- _Stated task_: Copy the records below line for line, without changing anything.

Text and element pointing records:

***

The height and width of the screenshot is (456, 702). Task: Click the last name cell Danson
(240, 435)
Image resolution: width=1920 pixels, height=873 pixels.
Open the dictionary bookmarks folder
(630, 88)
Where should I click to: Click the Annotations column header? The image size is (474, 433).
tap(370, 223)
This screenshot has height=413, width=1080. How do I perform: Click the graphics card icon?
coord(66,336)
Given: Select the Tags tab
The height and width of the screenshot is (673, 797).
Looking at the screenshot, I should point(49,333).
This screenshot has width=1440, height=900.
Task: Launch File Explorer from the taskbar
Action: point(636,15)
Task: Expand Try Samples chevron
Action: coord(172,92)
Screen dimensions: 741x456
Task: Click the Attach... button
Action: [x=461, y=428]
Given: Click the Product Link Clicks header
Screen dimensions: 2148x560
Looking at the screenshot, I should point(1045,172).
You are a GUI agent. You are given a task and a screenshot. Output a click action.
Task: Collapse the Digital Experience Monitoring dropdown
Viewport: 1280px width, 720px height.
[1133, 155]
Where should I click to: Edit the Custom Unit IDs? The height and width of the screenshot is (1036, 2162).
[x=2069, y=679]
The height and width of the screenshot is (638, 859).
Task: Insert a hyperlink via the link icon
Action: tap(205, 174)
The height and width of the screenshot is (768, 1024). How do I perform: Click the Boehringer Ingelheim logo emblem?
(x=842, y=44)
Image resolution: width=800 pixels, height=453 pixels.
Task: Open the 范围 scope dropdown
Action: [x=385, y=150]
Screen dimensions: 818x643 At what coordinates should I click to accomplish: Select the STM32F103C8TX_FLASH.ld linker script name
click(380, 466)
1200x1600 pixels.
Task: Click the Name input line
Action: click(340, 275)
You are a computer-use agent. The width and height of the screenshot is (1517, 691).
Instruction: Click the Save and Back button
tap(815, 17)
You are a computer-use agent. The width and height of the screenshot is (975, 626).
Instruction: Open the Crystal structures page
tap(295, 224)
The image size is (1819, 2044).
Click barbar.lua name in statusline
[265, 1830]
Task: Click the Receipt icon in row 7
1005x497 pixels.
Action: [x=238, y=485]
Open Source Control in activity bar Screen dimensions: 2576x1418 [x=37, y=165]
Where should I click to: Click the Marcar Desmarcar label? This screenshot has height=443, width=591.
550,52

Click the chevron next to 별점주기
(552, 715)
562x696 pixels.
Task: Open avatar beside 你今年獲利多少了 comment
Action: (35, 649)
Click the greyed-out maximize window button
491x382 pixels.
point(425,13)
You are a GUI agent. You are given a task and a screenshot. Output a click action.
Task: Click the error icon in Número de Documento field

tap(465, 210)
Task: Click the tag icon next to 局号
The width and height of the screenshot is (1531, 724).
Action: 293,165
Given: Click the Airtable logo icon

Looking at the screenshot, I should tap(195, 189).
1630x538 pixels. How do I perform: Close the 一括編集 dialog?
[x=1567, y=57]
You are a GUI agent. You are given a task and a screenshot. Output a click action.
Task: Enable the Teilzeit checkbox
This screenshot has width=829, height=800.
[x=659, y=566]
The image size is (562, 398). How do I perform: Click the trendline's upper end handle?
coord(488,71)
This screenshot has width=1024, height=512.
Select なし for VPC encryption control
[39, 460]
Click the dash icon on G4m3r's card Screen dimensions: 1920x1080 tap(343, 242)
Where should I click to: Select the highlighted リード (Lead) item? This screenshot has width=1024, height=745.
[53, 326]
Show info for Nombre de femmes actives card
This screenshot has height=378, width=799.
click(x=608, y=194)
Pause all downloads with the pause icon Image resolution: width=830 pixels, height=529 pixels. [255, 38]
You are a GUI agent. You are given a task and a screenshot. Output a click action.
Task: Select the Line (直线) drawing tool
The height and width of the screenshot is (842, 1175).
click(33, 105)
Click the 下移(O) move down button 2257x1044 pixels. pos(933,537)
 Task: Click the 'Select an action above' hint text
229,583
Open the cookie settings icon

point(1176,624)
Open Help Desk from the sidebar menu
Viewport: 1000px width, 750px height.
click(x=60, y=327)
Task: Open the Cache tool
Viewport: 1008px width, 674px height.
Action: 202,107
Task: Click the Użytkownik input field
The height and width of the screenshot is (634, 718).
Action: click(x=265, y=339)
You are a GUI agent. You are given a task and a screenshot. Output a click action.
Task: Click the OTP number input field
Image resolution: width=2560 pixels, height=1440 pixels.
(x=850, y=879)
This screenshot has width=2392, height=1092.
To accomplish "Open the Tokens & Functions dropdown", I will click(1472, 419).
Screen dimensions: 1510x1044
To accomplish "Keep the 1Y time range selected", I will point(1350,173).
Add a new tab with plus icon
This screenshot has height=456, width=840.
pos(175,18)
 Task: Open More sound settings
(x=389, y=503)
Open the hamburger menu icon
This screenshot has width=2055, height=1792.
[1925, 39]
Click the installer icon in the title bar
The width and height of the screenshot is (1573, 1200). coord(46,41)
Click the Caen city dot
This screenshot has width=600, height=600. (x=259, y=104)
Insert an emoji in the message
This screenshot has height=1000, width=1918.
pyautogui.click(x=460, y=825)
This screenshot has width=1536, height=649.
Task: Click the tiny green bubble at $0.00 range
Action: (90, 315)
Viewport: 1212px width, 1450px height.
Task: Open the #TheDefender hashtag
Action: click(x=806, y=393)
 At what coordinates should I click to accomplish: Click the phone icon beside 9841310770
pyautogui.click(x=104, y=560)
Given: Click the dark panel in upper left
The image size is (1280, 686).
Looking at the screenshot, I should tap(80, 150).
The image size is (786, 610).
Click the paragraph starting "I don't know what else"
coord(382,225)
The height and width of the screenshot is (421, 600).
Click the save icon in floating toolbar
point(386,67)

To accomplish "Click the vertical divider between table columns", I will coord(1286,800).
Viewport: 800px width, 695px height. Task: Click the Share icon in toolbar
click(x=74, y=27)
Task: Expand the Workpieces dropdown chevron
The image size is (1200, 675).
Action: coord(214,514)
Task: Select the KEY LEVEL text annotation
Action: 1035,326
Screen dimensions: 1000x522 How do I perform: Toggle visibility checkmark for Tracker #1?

***

- _The response_:
The height and width of the screenshot is (456, 702). Task: Click the last name cell Danson
(240, 435)
Image resolution: width=1920 pixels, height=873 pixels.
Open the dictionary bookmarks folder
(630, 88)
Where should I click to: Click the Annotations column header? The image size is (474, 433).
tap(370, 223)
This screenshot has height=413, width=1080. How do I perform: Click the graphics card icon?
coord(66,336)
Given: Select the Tags tab
The height and width of the screenshot is (673, 797).
Looking at the screenshot, I should point(49,333).
This screenshot has width=1440, height=900.
Task: Launch File Explorer from the taskbar
Action: point(636,15)
Task: Expand Try Samples chevron
Action: coord(172,92)
Screen dimensions: 741x456
Task: Click the Attach... button
Action: [x=461, y=428]
Given: Click the Product Link Clicks header
Screen dimensions: 2148x560
Looking at the screenshot, I should point(1045,172).
You are a GUI agent. You are given a task and a screenshot. Output a click action.
Task: Collapse the Digital Experience Monitoring dropdown
Viewport: 1280px width, 720px height.
[1133, 155]
Where should I click to: Edit the Custom Unit IDs? The height and width of the screenshot is (1036, 2162).
[x=2069, y=679]
The height and width of the screenshot is (638, 859).
Task: Insert a hyperlink via the link icon
Action: tap(205, 174)
The height and width of the screenshot is (768, 1024). How do I perform: Click the Boehringer Ingelheim logo emblem?
(x=842, y=44)
Image resolution: width=800 pixels, height=453 pixels.
Task: Open the 范围 scope dropdown
Action: [x=385, y=150]
Screen dimensions: 818x643 At what coordinates should I click to accomplish: Select the STM32F103C8TX_FLASH.ld linker script name
click(380, 466)
1200x1600 pixels.
Task: Click the Name input line
Action: click(340, 275)
You are a computer-use agent. The width and height of the screenshot is (1517, 691).
Instruction: Click the Save and Back button
tap(815, 17)
You are a computer-use agent. The width and height of the screenshot is (975, 626).
Instruction: Open the Crystal structures page
tap(295, 224)
The image size is (1819, 2044).
Click barbar.lua name in statusline
[265, 1830]
Task: Click the Receipt icon in row 7
1005x497 pixels.
Action: [x=238, y=485]
Open Source Control in activity bar Screen dimensions: 2576x1418 [x=37, y=165]
Where should I click to: Click the Marcar Desmarcar label? This screenshot has height=443, width=591.
550,52

Click the chevron next to 별점주기
(552, 715)
562x696 pixels.
Task: Open avatar beside 你今年獲利多少了 comment
Action: (35, 649)
Click the greyed-out maximize window button
491x382 pixels.
point(425,13)
You are a GUI agent. You are given a task and a screenshot. Output a click action.
Task: Click the error icon in Número de Documento field

tap(465, 210)
Task: Click the tag icon next to 局号
The width and height of the screenshot is (1531, 724).
Action: 293,165
Given: Click the Airtable logo icon

Looking at the screenshot, I should tap(195, 189).
1630x538 pixels. How do I perform: Close the 一括編集 dialog?
[x=1567, y=57]
You are a GUI agent. You are given a task and a screenshot. Output a click action.
Task: Enable the Teilzeit checkbox
This screenshot has width=829, height=800.
[x=659, y=566]
The image size is (562, 398). How do I perform: Click the trendline's upper end handle?
coord(488,71)
This screenshot has width=1024, height=512.
Select なし for VPC encryption control
[39, 460]
Click the dash icon on G4m3r's card Screen dimensions: 1920x1080 tap(343, 242)
Where should I click to: Select the highlighted リード (Lead) item? This screenshot has width=1024, height=745.
[53, 326]
Show info for Nombre de femmes actives card
This screenshot has height=378, width=799.
click(x=608, y=194)
Pause all downloads with the pause icon Image resolution: width=830 pixels, height=529 pixels. [255, 38]
You are a GUI agent. You are given a task and a screenshot. Output a click action.
Task: Select the Line (直线) drawing tool
The height and width of the screenshot is (842, 1175).
click(33, 105)
Click the 下移(O) move down button 2257x1044 pixels. pos(933,537)
 Task: Click the 'Select an action above' hint text
229,583
Open the cookie settings icon

point(1176,624)
Open Help Desk from the sidebar menu
Viewport: 1000px width, 750px height.
click(x=60, y=327)
Task: Open the Cache tool
Viewport: 1008px width, 674px height.
Action: 202,107
Task: Click the Użytkownik input field
The height and width of the screenshot is (634, 718).
Action: click(x=265, y=339)
You are a GUI agent. You are given a task and a screenshot. Output a click action.
Task: Click the OTP number input field
Image resolution: width=2560 pixels, height=1440 pixels.
(x=850, y=879)
This screenshot has width=2392, height=1092.
To accomplish "Open the Tokens & Functions dropdown", I will click(1472, 419).
Screen dimensions: 1510x1044
To accomplish "Keep the 1Y time range selected", I will point(1350,173).
Add a new tab with plus icon
This screenshot has height=456, width=840.
pos(175,18)
 Task: Open More sound settings
(x=389, y=503)
Open the hamburger menu icon
This screenshot has width=2055, height=1792.
[1925, 39]
Click the installer icon in the title bar
The width and height of the screenshot is (1573, 1200). coord(46,41)
Click the Caen city dot
This screenshot has width=600, height=600. (x=259, y=104)
Insert an emoji in the message
This screenshot has height=1000, width=1918.
pyautogui.click(x=460, y=825)
This screenshot has width=1536, height=649.
Task: Click the tiny green bubble at $0.00 range
Action: (90, 315)
Viewport: 1212px width, 1450px height.
Task: Open the #TheDefender hashtag
Action: click(x=806, y=393)
 At what coordinates should I click to accomplish: Click the phone icon beside 9841310770
pyautogui.click(x=104, y=560)
Given: Click the dark panel in upper left
The image size is (1280, 686).
Looking at the screenshot, I should tap(80, 150).
The image size is (786, 610).
Click the paragraph starting "I don't know what else"
coord(382,225)
The height and width of the screenshot is (421, 600).
Click the save icon in floating toolbar
point(386,67)

To accomplish "Click the vertical divider between table columns", I will coord(1286,800).
Viewport: 800px width, 695px height. Task: Click the Share icon in toolbar
click(x=74, y=27)
Task: Expand the Workpieces dropdown chevron
The image size is (1200, 675).
Action: coord(214,514)
Task: Select the KEY LEVEL text annotation
Action: 1035,326
Screen dimensions: 1000x522 How do I perform: Toggle visibility checkmark for Tracker #1?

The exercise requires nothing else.